See [here](https://docs.anaconda.com/anaconda/install/index.html) for instructions. You might need administrator rights.
2. Whisper requires some additional libraries. The [setup](https://github.com/openai/whisper#setup) page states: "The codebase also depends on a few Python packages, most notably HuggingFace Transformers for their fast tokenizer implementation and ffmpeg-python for reading audio files."
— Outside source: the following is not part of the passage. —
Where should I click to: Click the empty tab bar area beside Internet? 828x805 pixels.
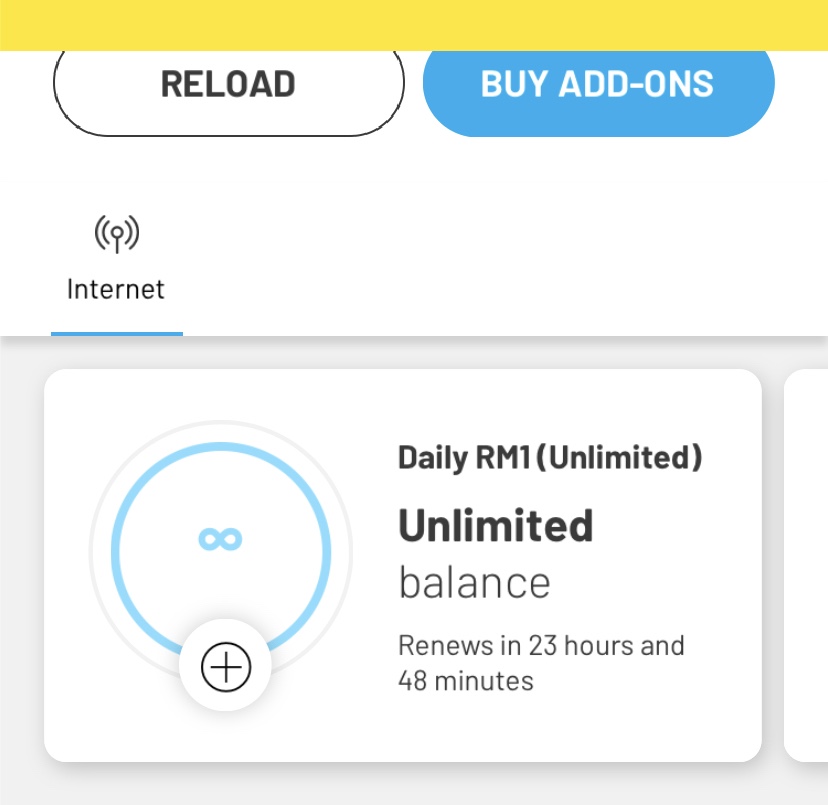point(502,259)
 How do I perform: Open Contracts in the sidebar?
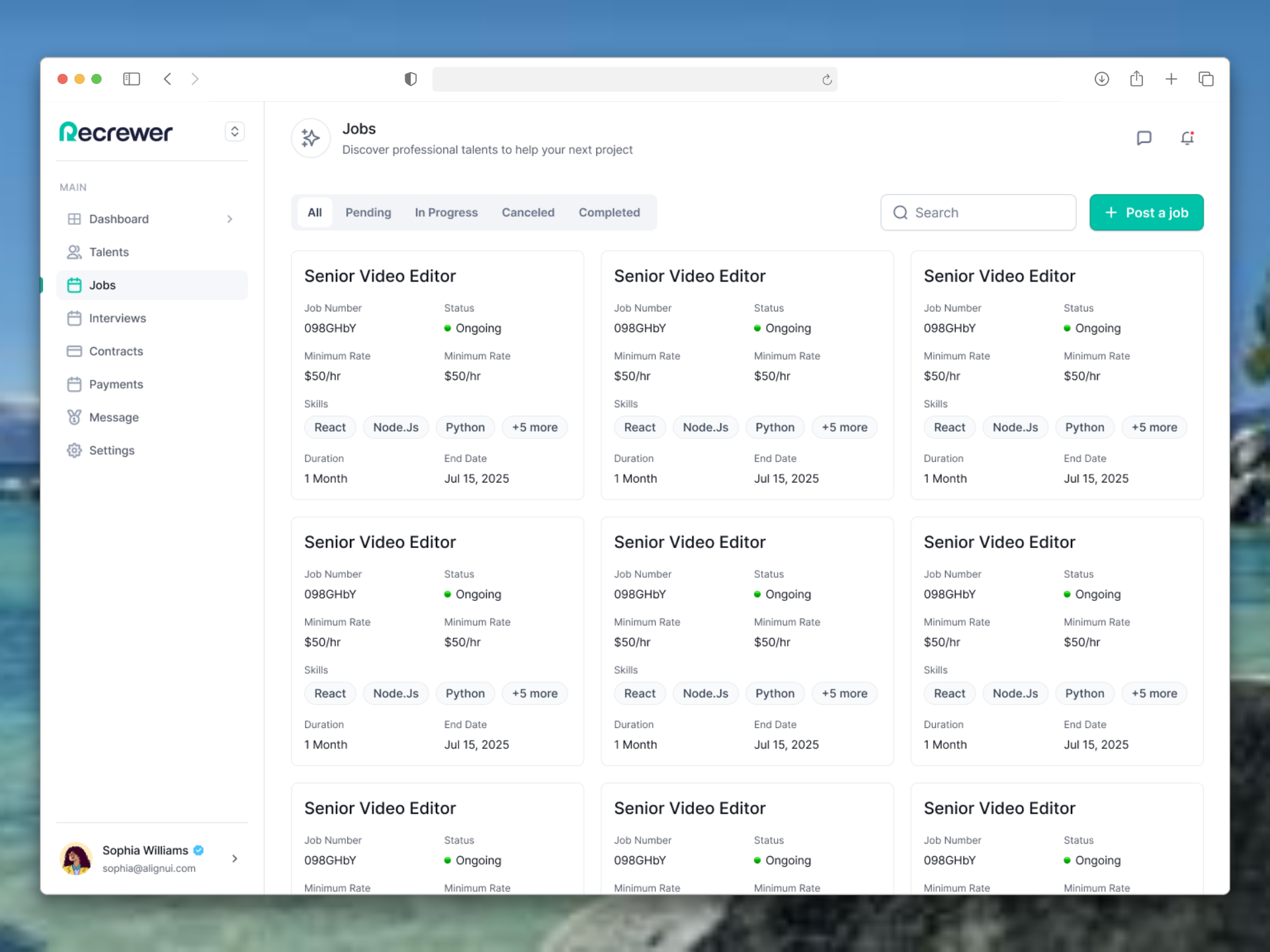pos(116,351)
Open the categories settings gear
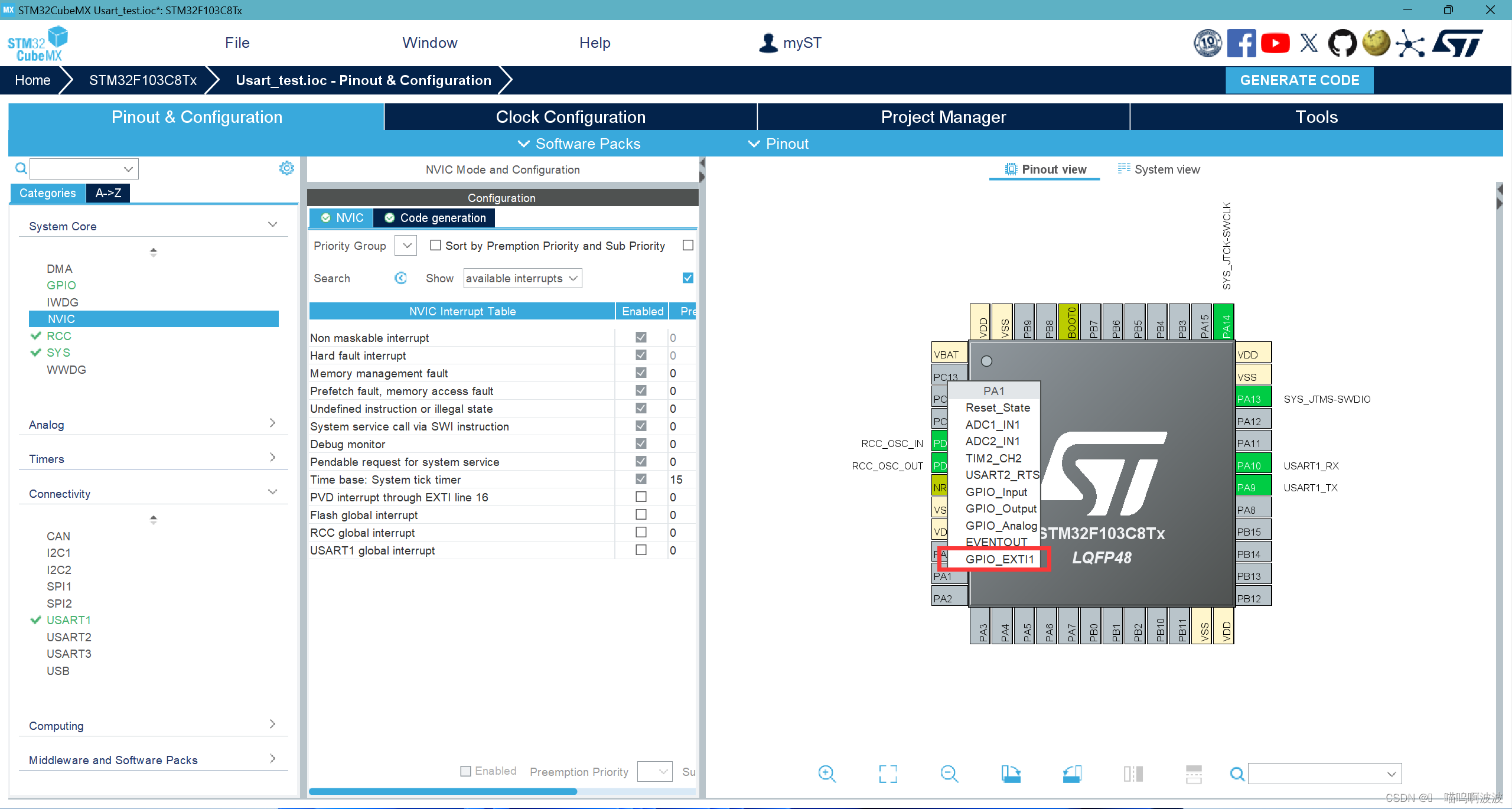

Users might not need to specifically install Transfomers. However, a conda installation might be needed for ffmepg, which takes care of setting up PATH variables. Install with:
```
conda install -c conda-forge ffmpeg-python
```
More advanced users can use ```pip install ffmpeg-python``` but be ready to deal with some [PATH issues](https://stackoverflow.com/questions/65836756/python-ffmpeg-wont-accept-path-why), which I encountered in Windows 11.
3. The main functionality comes from openai-whisper. See their [page](https://github.com/openai/whisper) for details. As of 2023-03-22 you can install via:
```
pip install -U openai-whisper
```
#### Using the script
1. This is a simple script with no installation. You can either clone the repository with
```
git clone https://github.com/soderstromkr/transcribe.git
```
and use the example.ipynb template to use the script.
OR download the .py file into your work folder. Then you can either import it to another script or notebook for use. I recommend jupyter notebook for new users.
### Example
See the [example](example.ipynb) implementation on jupyter notebook.